:: EXTRACTED INFORMATION

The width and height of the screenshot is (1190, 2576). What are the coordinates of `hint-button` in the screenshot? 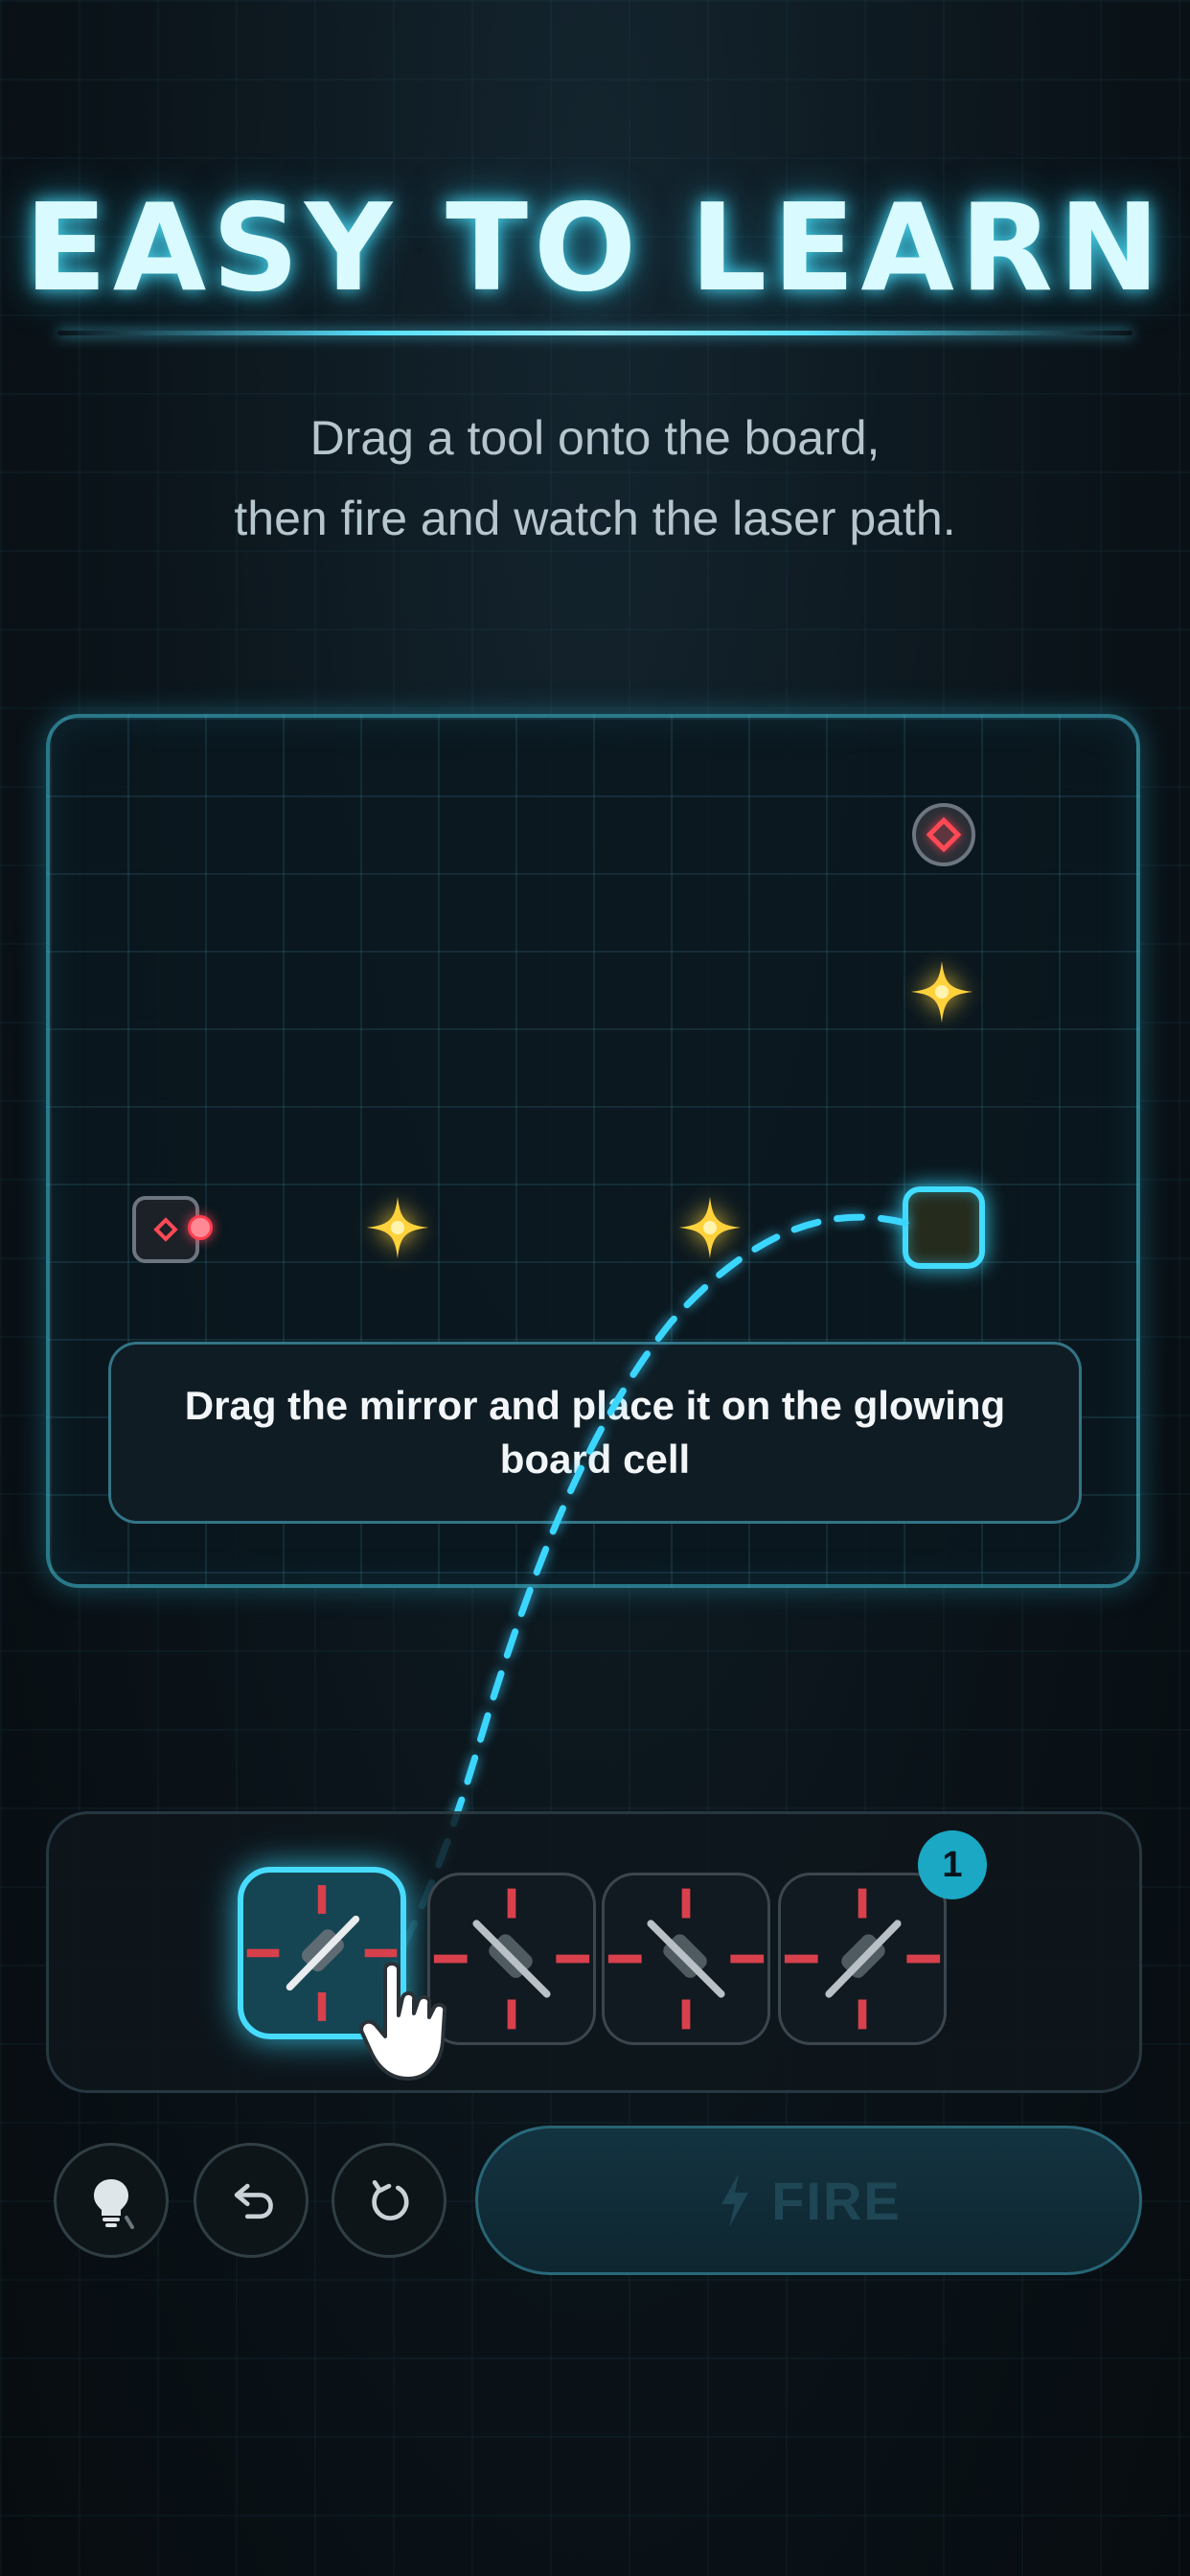 It's located at (112, 2200).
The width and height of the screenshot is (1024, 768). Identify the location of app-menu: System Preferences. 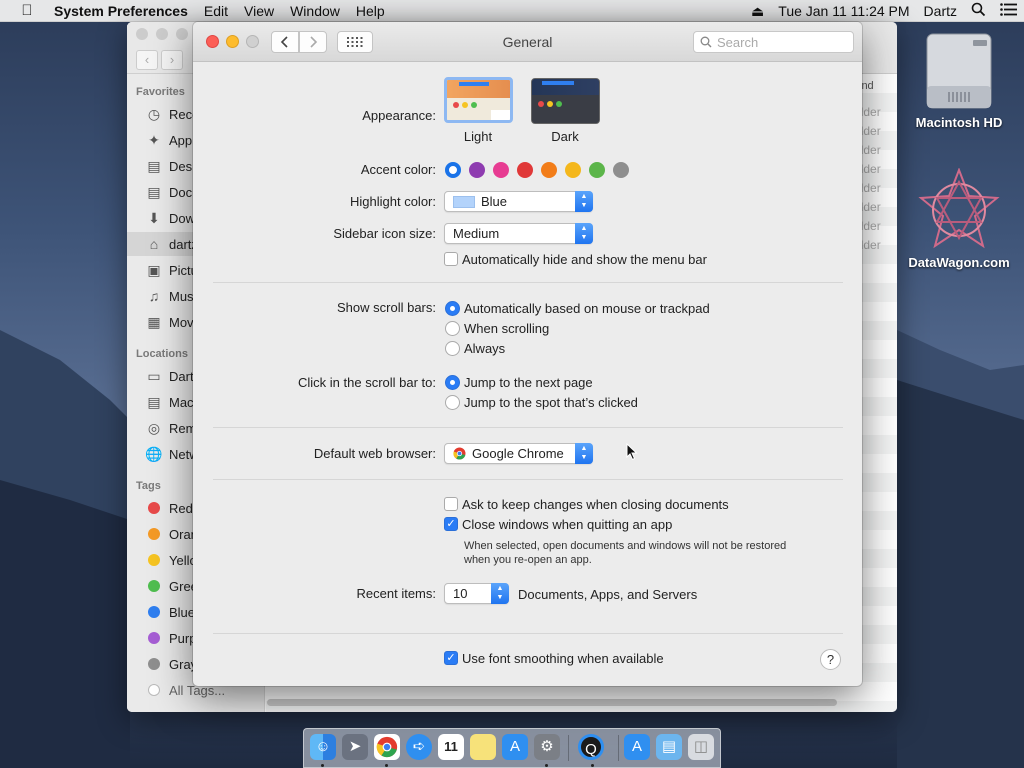
(125, 11).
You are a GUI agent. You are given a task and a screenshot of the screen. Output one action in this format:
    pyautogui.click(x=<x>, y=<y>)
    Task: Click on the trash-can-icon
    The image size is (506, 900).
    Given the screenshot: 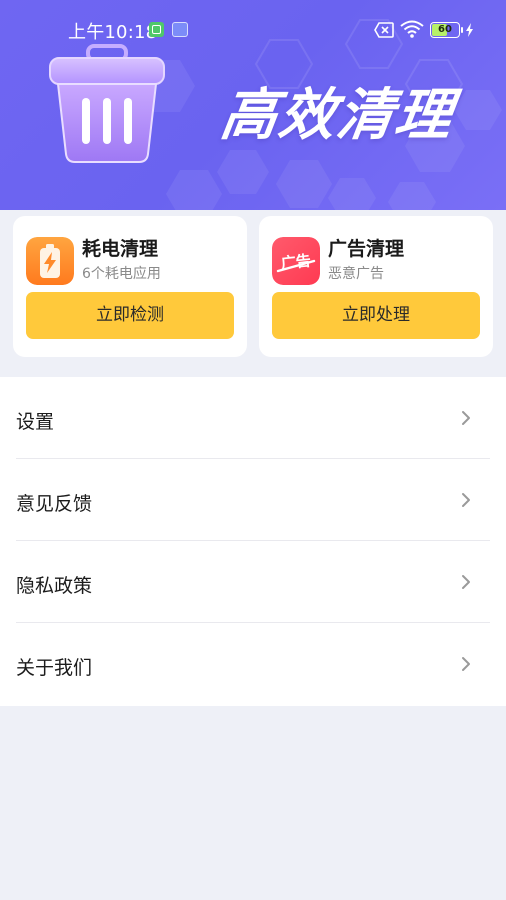 What is the action you would take?
    pyautogui.click(x=107, y=104)
    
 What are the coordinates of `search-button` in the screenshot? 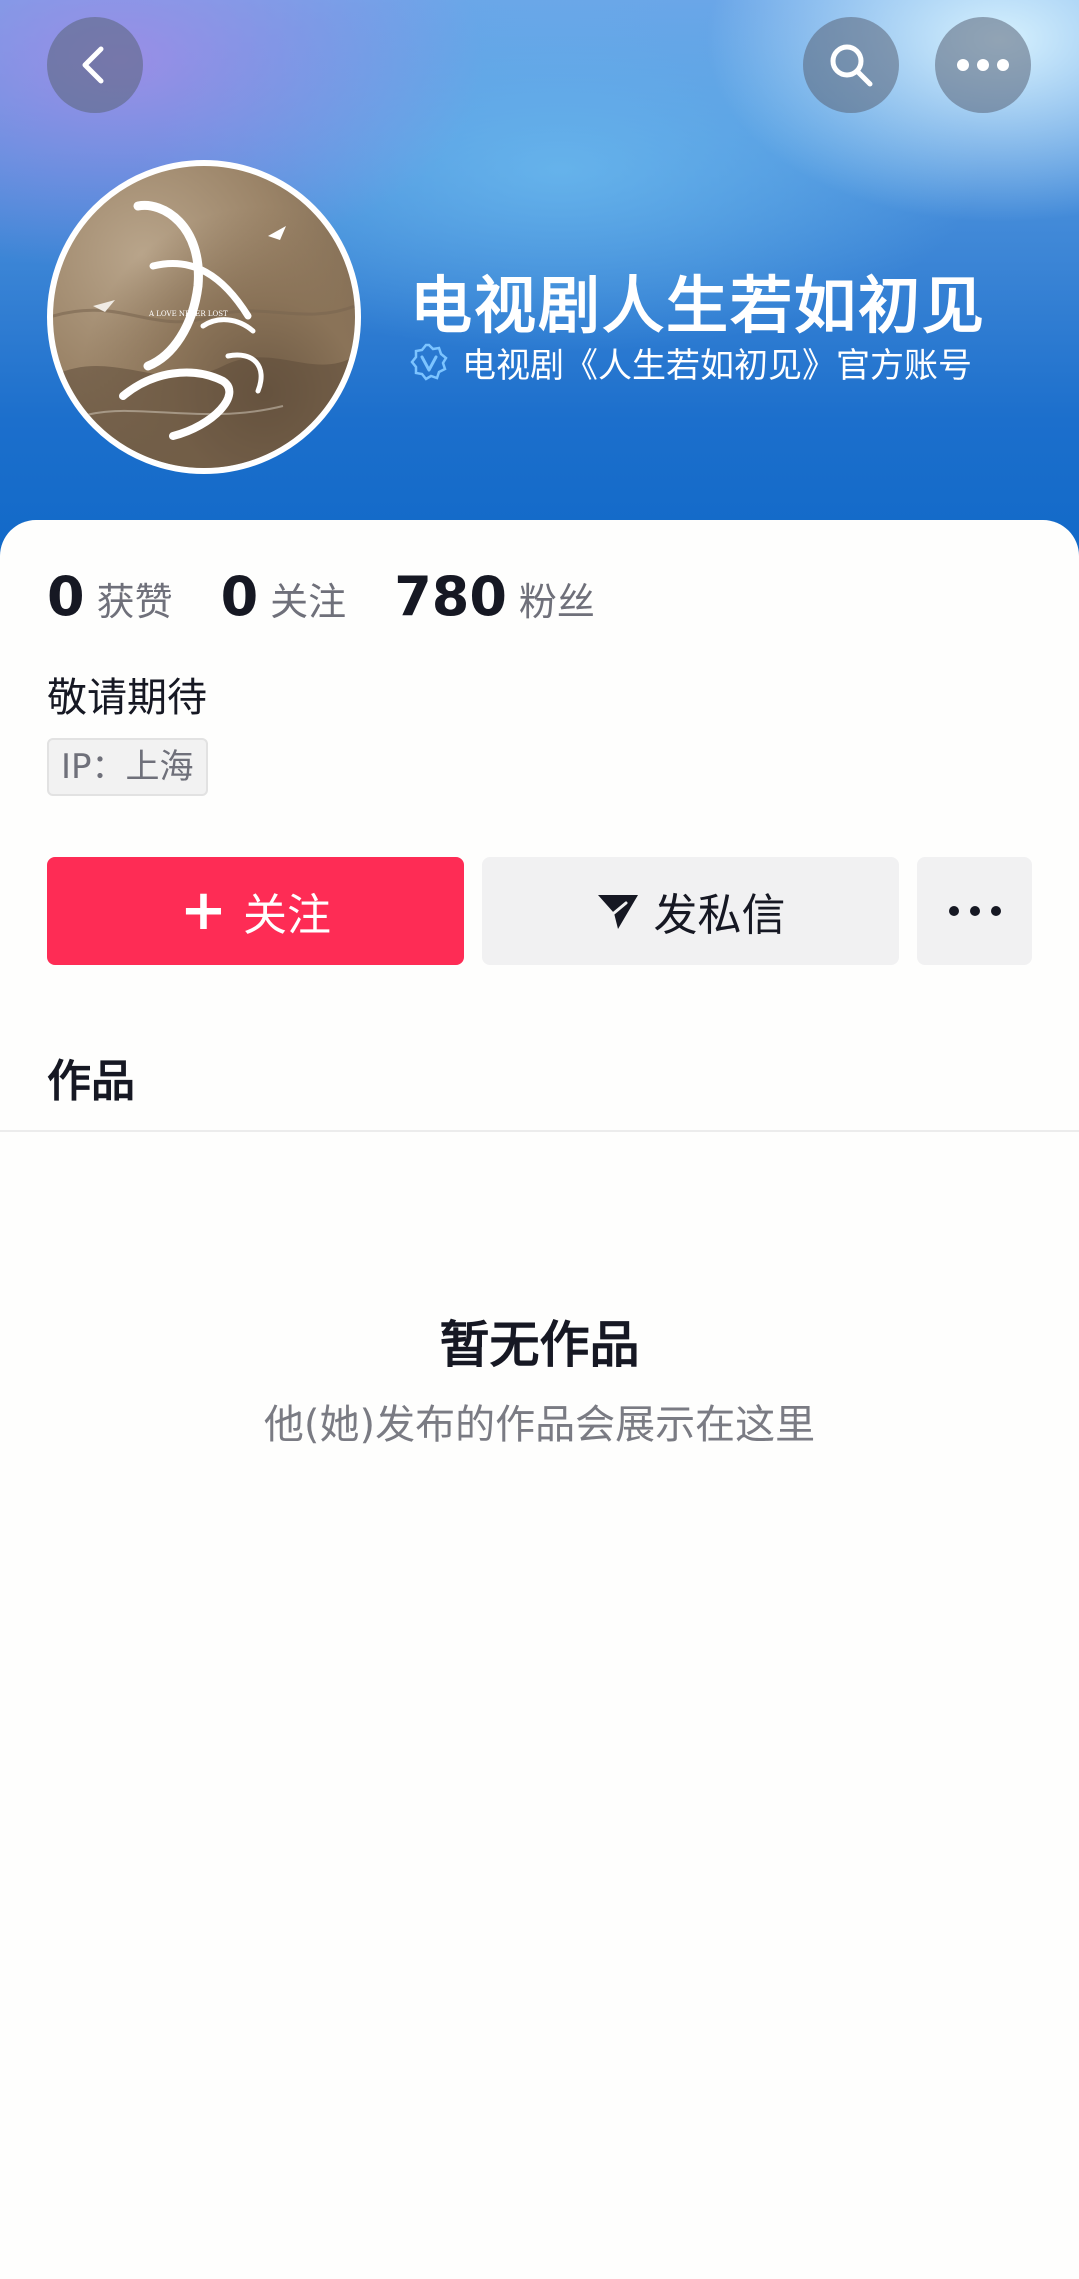 It's located at (851, 65).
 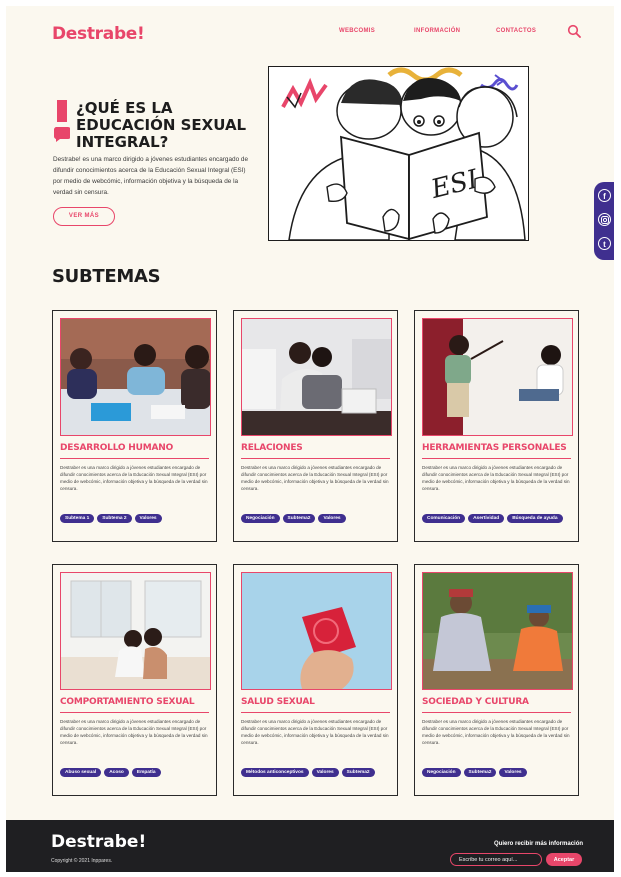 What do you see at coordinates (437, 31) in the screenshot?
I see `nav-informacion: INFORMACIÓN` at bounding box center [437, 31].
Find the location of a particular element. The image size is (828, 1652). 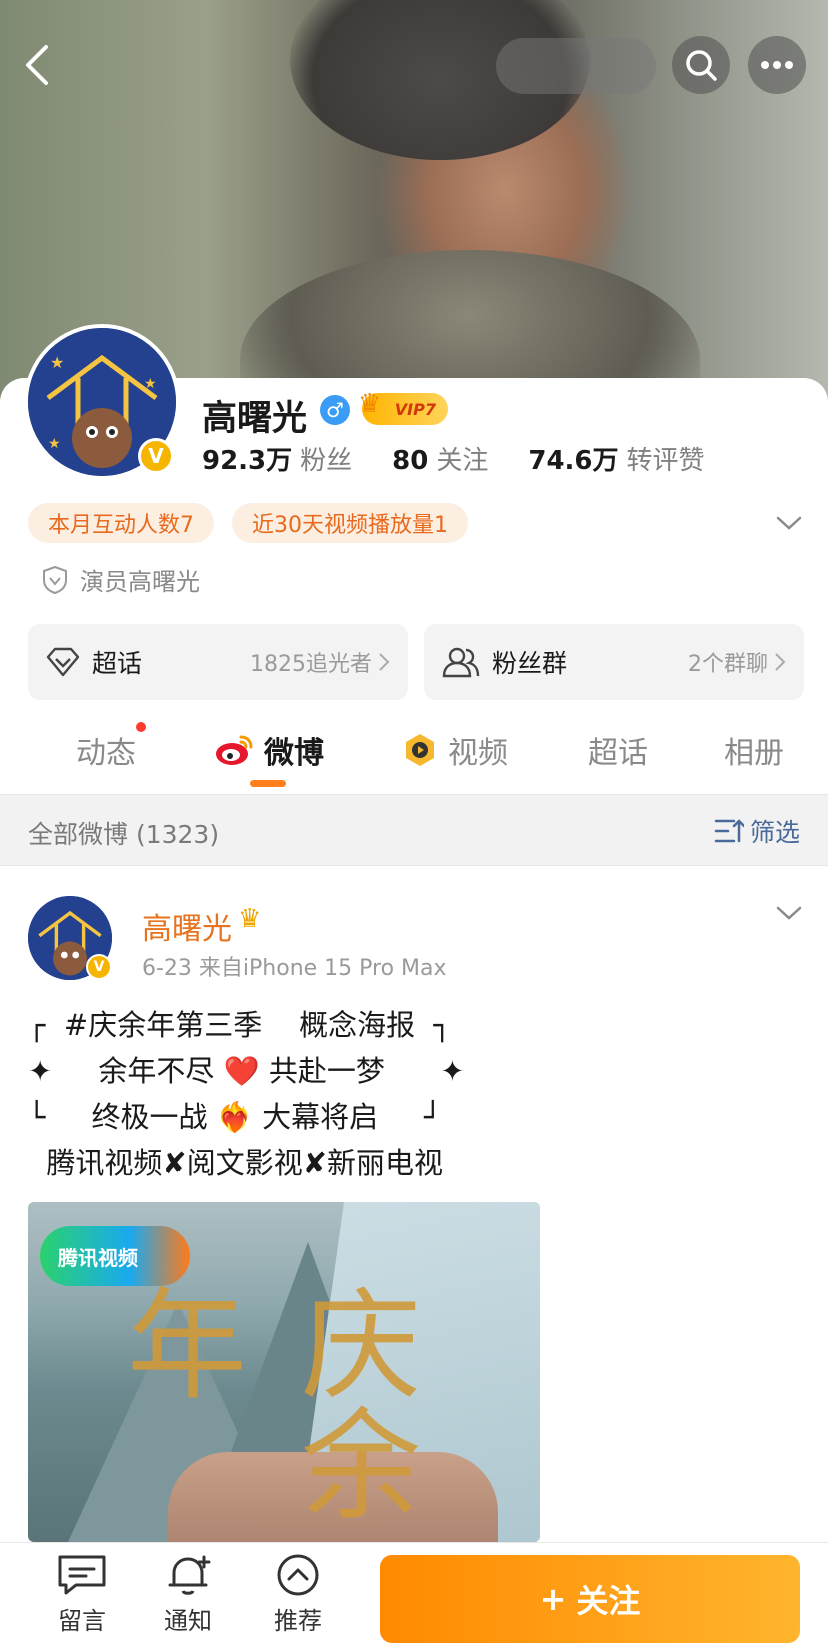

::::

EXERCISE DETAILS
Reproduce the portion of the records that begins with the line containing "What do you" and continues through the end of the records, including both ends, and omit the pictures.

TASK OUTPUT
  What do you see at coordinates (437, 31) in the screenshot?
I see `nav-informacion: INFORMACIÓN` at bounding box center [437, 31].
Find the location of a particular element. The image size is (828, 1652). 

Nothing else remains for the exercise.